§ Data for analysis
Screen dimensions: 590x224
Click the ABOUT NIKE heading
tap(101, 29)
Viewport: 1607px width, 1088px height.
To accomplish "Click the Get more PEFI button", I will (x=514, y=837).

§ What the task requires
The reply must consist solely of the lines from the one containing "Click the ABOUT NIKE heading" through the last line in the material above, reproduced exactly.

§ Solved problem
Click the ABOUT NIKE heading
tap(101, 29)
Viewport: 1607px width, 1088px height.
To accomplish "Click the Get more PEFI button", I will (x=514, y=837).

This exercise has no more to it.